Memasuki masa pancaroba, masyarakat diimbau waspadai cuaca ekstrem. Di Wonosobo, belasan rumah rusak diterjang angin kencang.
Oleh
WILIBRORDUS MEGANDIKA WICAKSONO
·2 menit baca
WONOSOBO, KOMPAS — Wilayah di Jawa Tengah mulai memasuki masa pancaroba atau transisi dari musim hujan ke musim kemarau sehingga potensi cuaca ekstrem seperti hujan lebat dan angin kencang perlu diwaspadai. Salah satunya puting beliung telah terjadi di Wonosobo, Rabu (30/3/2022) sore, menyebabkan belasan rumah rusak.
”Masih ada potensi hujan lebat dan kadang disertai angin kencang serta kilat petir karena saat ini memasuki masa transisi dari musim hujan ke musim kemarau,” kata prakirawan Stasiun Meteorologi Badan Meteorologi, Klimatologi, dan Geofisika (BMKG) Tunggul Wulung, Cilacap, Rendi Krisnawan, saat dihubungi dari Banyumas, Kamis (31/3/2022).
Menurut Rendi, di masa transisi itu terdapat pertumbuhan awan kumulonimbus yang dampaknya bisa menyebabkan kondisi cuaca ekstrem saat awan konvektif itu sudah memasuki masa aktif. Hal itu diprediksi akan terjadi hingga memasuki masa musim kemarau.
Di Jawa Tengah bagian selatan, misalnya, untuk Banyumas dan Purbalingga, awal musim kemarau diprediksi terjadi pada dasarian pertama Juli. Kemudian Cilacap diprediksi pada Mei dasarian kedua. Sementara itu, Wonosobo memasuki awal musim kemarau pada Juni dasarian tiga. Adapun puncak musim kemarau di Jawa Tengah diprediksi terjadi pada Juli-September.
Secara terpisah, Kepala Badan Penanggulangan Bencana Daerah Kabupaten Wonosobo Bambang Tri menyampaikan, hari ini pihaknya menyalurkan aneka bantuan bagi warga yang rumahnya rusak terkena puting beliung. ”Saat kejadian ada hujan deras disertai angin kencang sekitar 15 menit,” kata Bambang.

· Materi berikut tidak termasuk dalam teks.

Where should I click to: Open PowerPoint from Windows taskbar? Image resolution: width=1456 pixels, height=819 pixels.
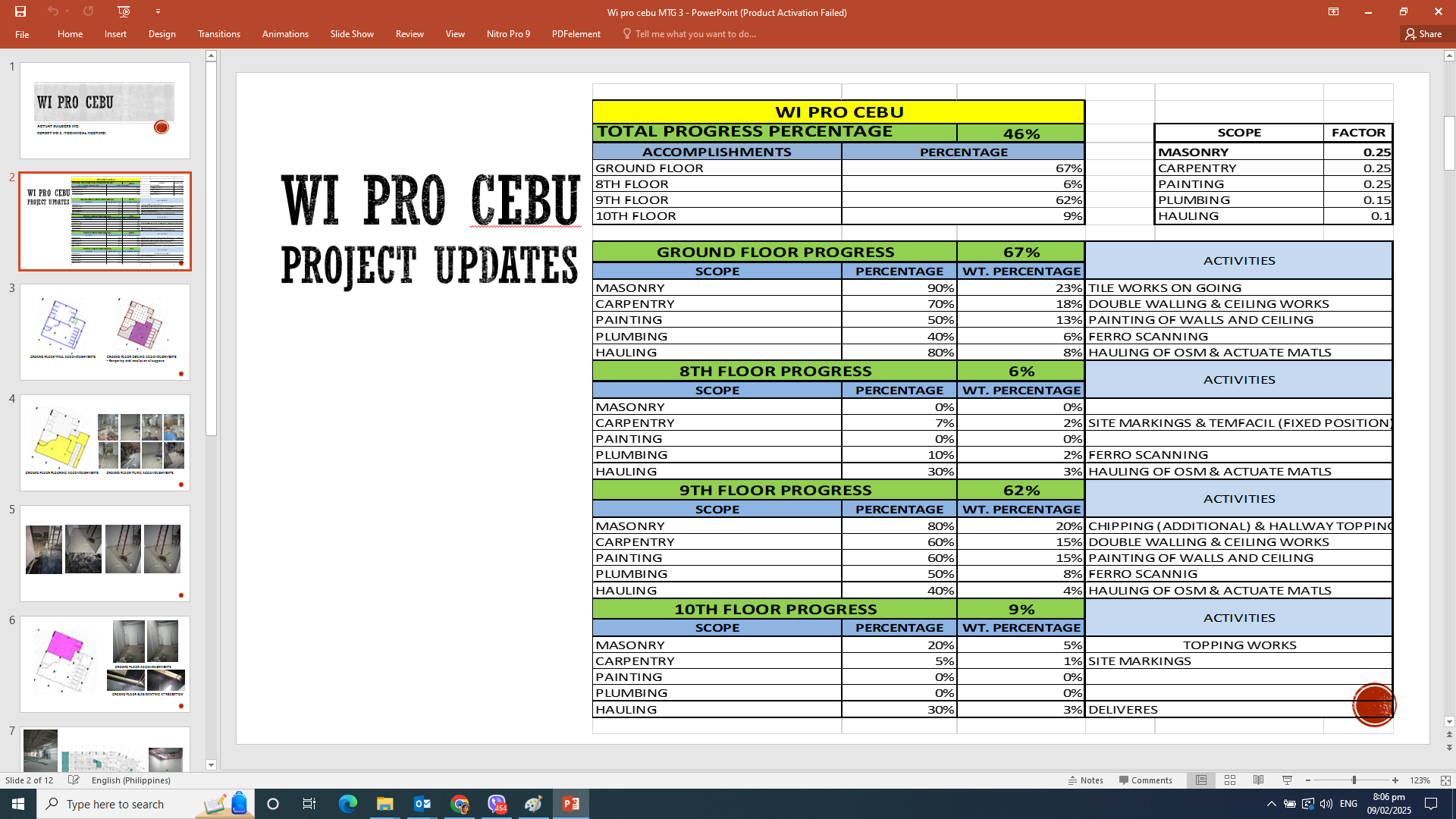[571, 804]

Dari laporan yang masuk, kata Bambang, puting beliung melanda Dusun Genting di Desa Lamuk, Kecamatan Kalikajar, dan merusak 15 rumah yang terdiri dari 13 rumah rusak ringan, 1 rumah rusak sedang, dan 1 rumah rusak berat. ”Total kerugian material di desa ini mencapai Rp 195 juta,” tutur Bambang.
Selain di Desa Lamuk, angin juga menerjang Dusun Bakalan di Desa Bowongso dan menyebabkan dua rumah rusak dengan total kerugian mencapai Rp 5 juta. ”Kami mengimbau warga untuk tetap waspada terhadap potensi cuaca ekstrem,” ujar Bambang.
Sebelumnya seperti dilaporkan Kompas.id, Rabu (23/3/2022), laporan utama Komisi Global Adaptasi 2019 ”Adapt Now” menemukan bahwa sistem peringatan dini cuaca buruk memberikan pengembalian investasi lebih dari sepuluh kali lipat. Laporan tersebut juga menemukan bahwa peringatan dini 24 jam sebelum datangnya badai atau gelombang panas dapat mengurangi kerusakan yang terjadi hingga 30 persen.
Sekalipun sudah banyak bukti mengenai manfaat sistem peringatan dini, menurut Sekretaris Jenderal Perserikatan Bangsa-Bangsa (PBB) António Guterres pada Hari Meteorologi Sedunia, Rabu (23/3/2022), sepertiga penduduk dunia, terutama di negara kurang berkembang dan negara berkembang kepulauan kecil, belum memiliki sistem peringatan dini.